Which lines of the entries contain the string "pixels"? Copy each of them.

[Saved data entries]
--*--
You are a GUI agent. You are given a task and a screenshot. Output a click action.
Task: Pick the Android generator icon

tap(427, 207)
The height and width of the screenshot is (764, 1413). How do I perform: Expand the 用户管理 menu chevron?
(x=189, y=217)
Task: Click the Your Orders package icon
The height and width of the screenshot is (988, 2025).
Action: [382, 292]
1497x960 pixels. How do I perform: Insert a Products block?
--*--
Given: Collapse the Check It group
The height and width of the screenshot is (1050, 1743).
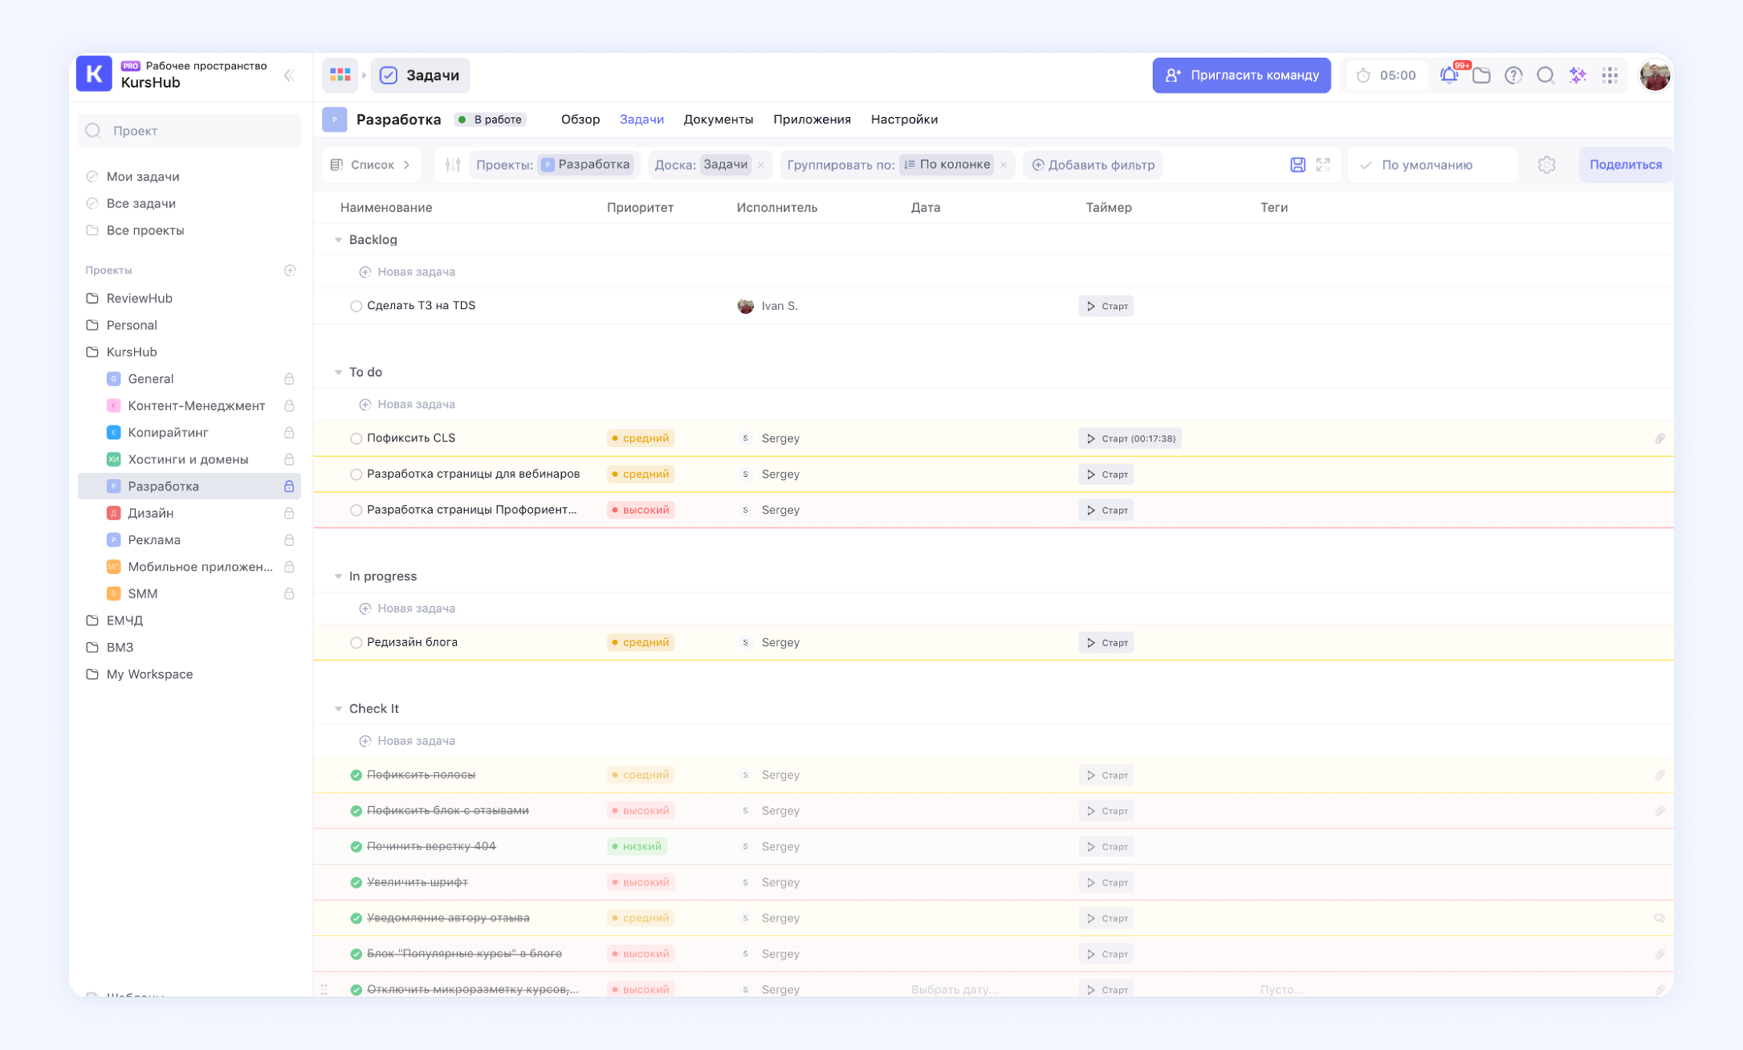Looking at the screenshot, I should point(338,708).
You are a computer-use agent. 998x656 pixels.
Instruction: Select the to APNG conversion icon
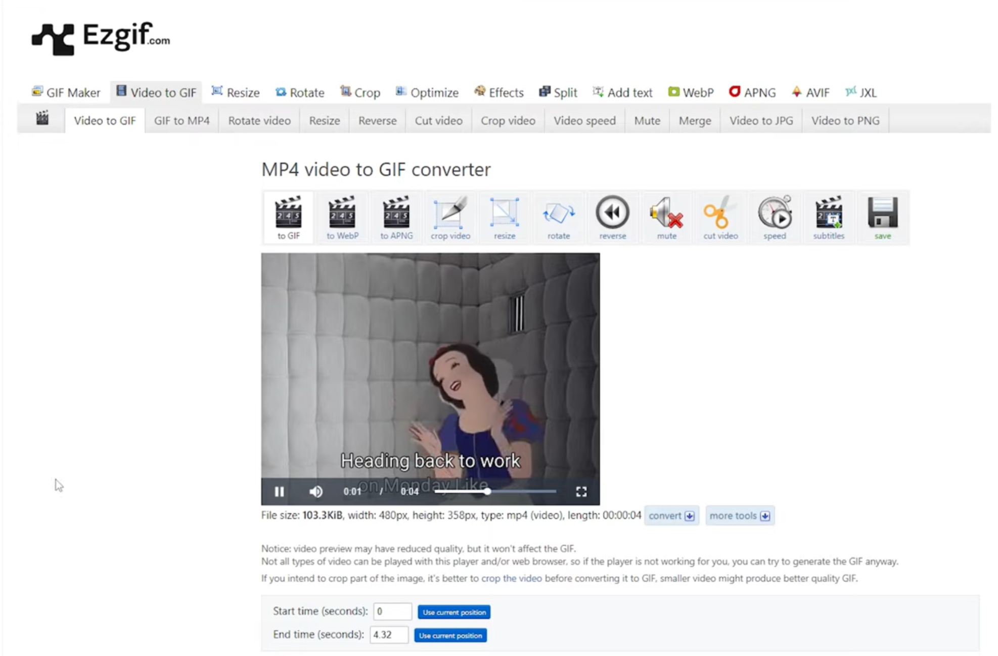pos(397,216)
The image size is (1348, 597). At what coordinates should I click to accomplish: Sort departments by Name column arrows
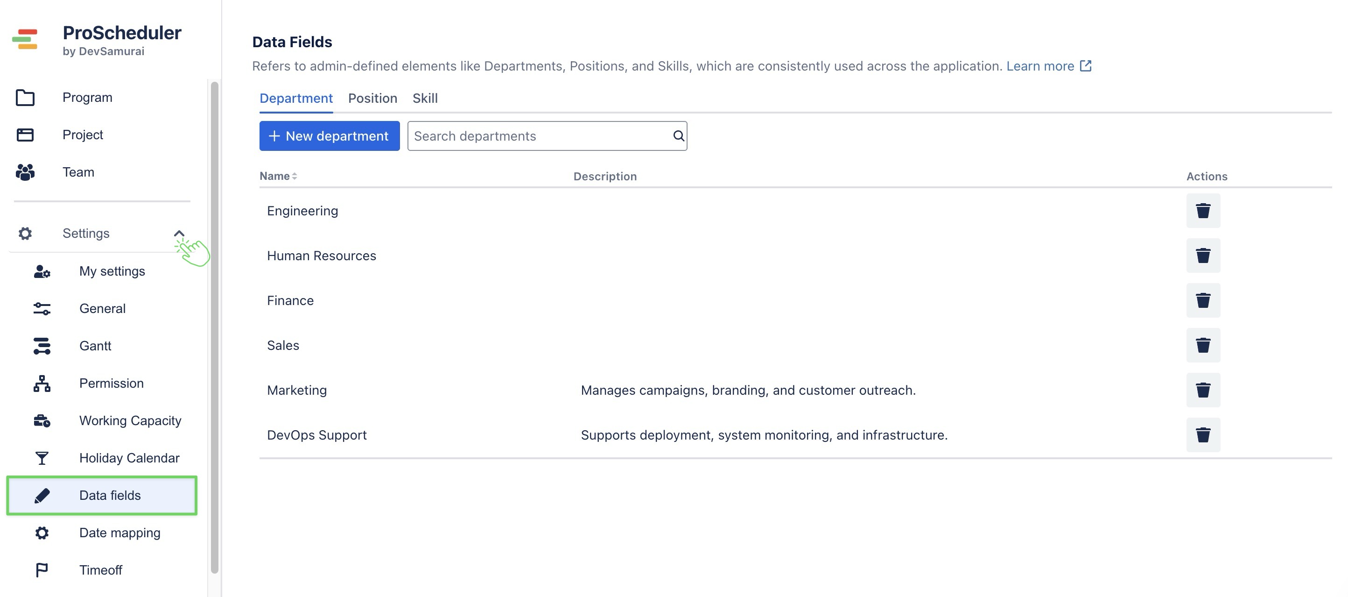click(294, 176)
--*--
__Completed exercise__:
1497x960 pixels. How do I perform: Insert a Products block?
You are a computer-use agent. 998x656 pixels.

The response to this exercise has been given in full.